Une légende que je nai jamais compris. Il a fait tout au plus une poignée de films entre correct et bon, et copland etait le meilleur, suivi d'expandables.
Le reste, en dehors des premiers rocky & rambo, c'est tout extrêmement mauvais.

AmEnIc
20/03/2023 à 00:25

Sly restera une icône du 7e art !!

Eddie Felson
19/03/2023 à 21:22

@Cinégood
Il n’est pas le seul à compter 2 personnages iconique à son actif! Que dis-tu d’Indiana Jones et Han Solo pour un certain Harrisson Ford!!! Bref…

DillyDally
19/03/2023 à 18:57

Stallone est un acteur top sur son segment qui a su rester simple et humble. Je pense qu'actuellement il est beaucoup plus classe et mieux loto niveau crédibilité que schwarzie son ennemi de toujours. Ses films oui, ne sont pas tous bien mais il parle toujours à son public, et n'essaie pas de se transformer pour "rester dans le vent". Aujourd'hui son rôle dans Tulsa king est une forme de continuité vis à vis de l'esprit qu'il a défendu et fait vraiment du bien en tant que divertissement dans le société actuelle.

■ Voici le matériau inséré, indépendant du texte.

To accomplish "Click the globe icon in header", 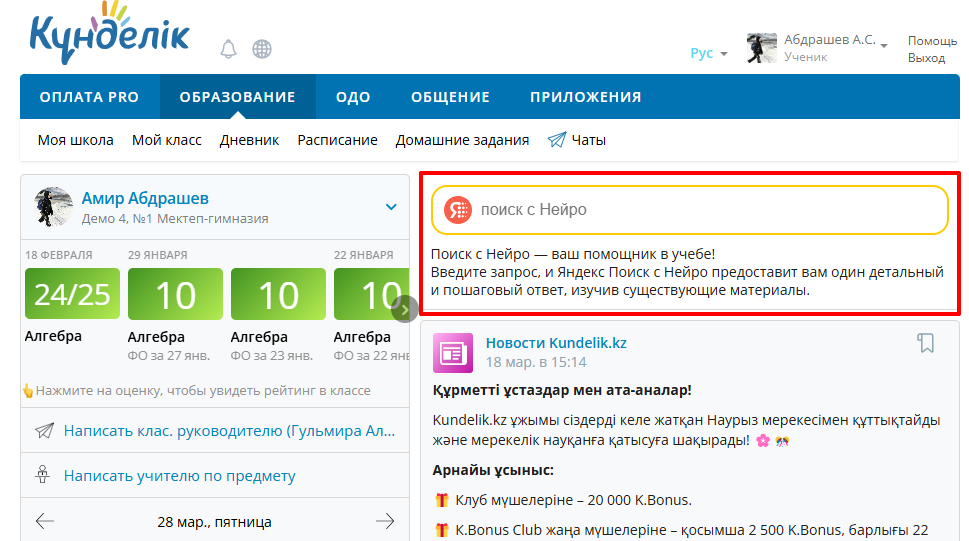I will click(x=262, y=49).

Ca reste un acteur qui sera irremplaçable une fois qu'il aura raccroché pour de bon. Parce que même si ce qu'il fait peut paraître bas du front, je vois mal qui réussirait à prendre sa suite.

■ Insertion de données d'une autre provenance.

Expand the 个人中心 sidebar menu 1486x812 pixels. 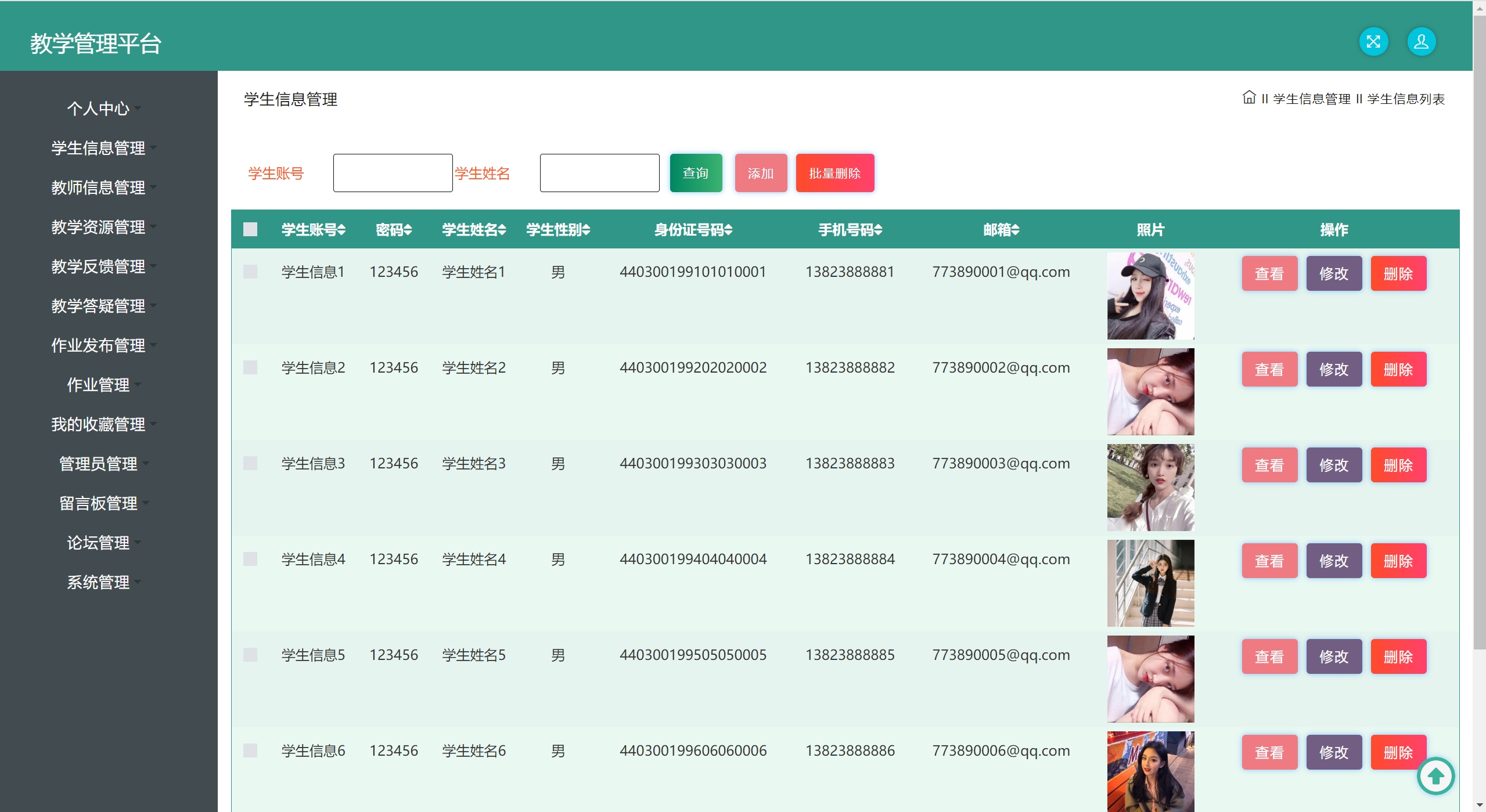[98, 109]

C'est un monstre sacré dans son genre.

alulu
19/03/2023 à 18:12

@Cinégood

https://www.ecranlarge.com/films/news/1470169-le-flic-de-beverly-hills-quand-sylvester-stallone-devait-etre-la-star-du-film

https://mondocine.net/le-saviez-vous-stallone-le-flic-de-beverly-hills/

Simcad26
19/03/2023 à 17:59

Franchement...dans le style ''film d'action'' Stallone a été excellent. Sur le nombre...il y a des moins bons...mais on parle de déconnecter son cerveau pour un simple divertissement ici. C'est plus que mission accomplie dans cette optique pour Stallone. Il reste une légende du film d'action...

Rainbros
19/03/2023 à 16:00

Malgré ce vous dites, Stallone restera dans les mémoires, comme un acteur incontournable, qui n'a jamais eu la grosse tête. Que ses derniers films soient moyens, c'est évident, mais il faut lui reconnaître une sacré dose de courage malgré tout

Cinégood
19/03/2023 à 15:23

S'il n'est pas le meilleur acteur de sa génération, il a su - fait unique - incarner deux personnages qui sont devenus iconiques au point d'entrer dans le langage courant : Rocky et Rambo. (Il a même créé le premier !) Personne d'autre ne l'a fait.
On peut bien évidemment critiquer ses choix de carrière, mais lui a-t-on proposé autres chose ? Il faudrait lui demander, car dans Copland, il a su montrer autre chose et s'imposer au milieu d'un casting 5 étoiles.

Altaïr Demantia
19/03/2023 à 12:45

Dire de Stallone qu'il restera un grand parmis les grands est risible.
Les grands font partie du cinéma "classique" et leurs rôles sont avant tout dans le registre dramatique. Stallone ou Schwarzi n'en font pas partie. Ce sont des icônes du cinéma d'action de série B des années 70/80/90. Et même si Stallone a fait des incursions dans le cinéma contestataire et social avec Rocky et Rambo il n'en reste pas moins qu'il a fait sa carrière sur l'action en mettant de côté toute tentative d'être autre chose qu'un corps à la musculature hypertrophiée manipulant des flingues. La plupart de ses films n'ont aucun fond et tournent autour d'eux. Et Tulsa king fait dans les mêmes travers sans raconter autre chose que ce que Stallone a toujours raconté, LUI, sans jamais s'effacer derrière le personnage qu'il est sensé incarner.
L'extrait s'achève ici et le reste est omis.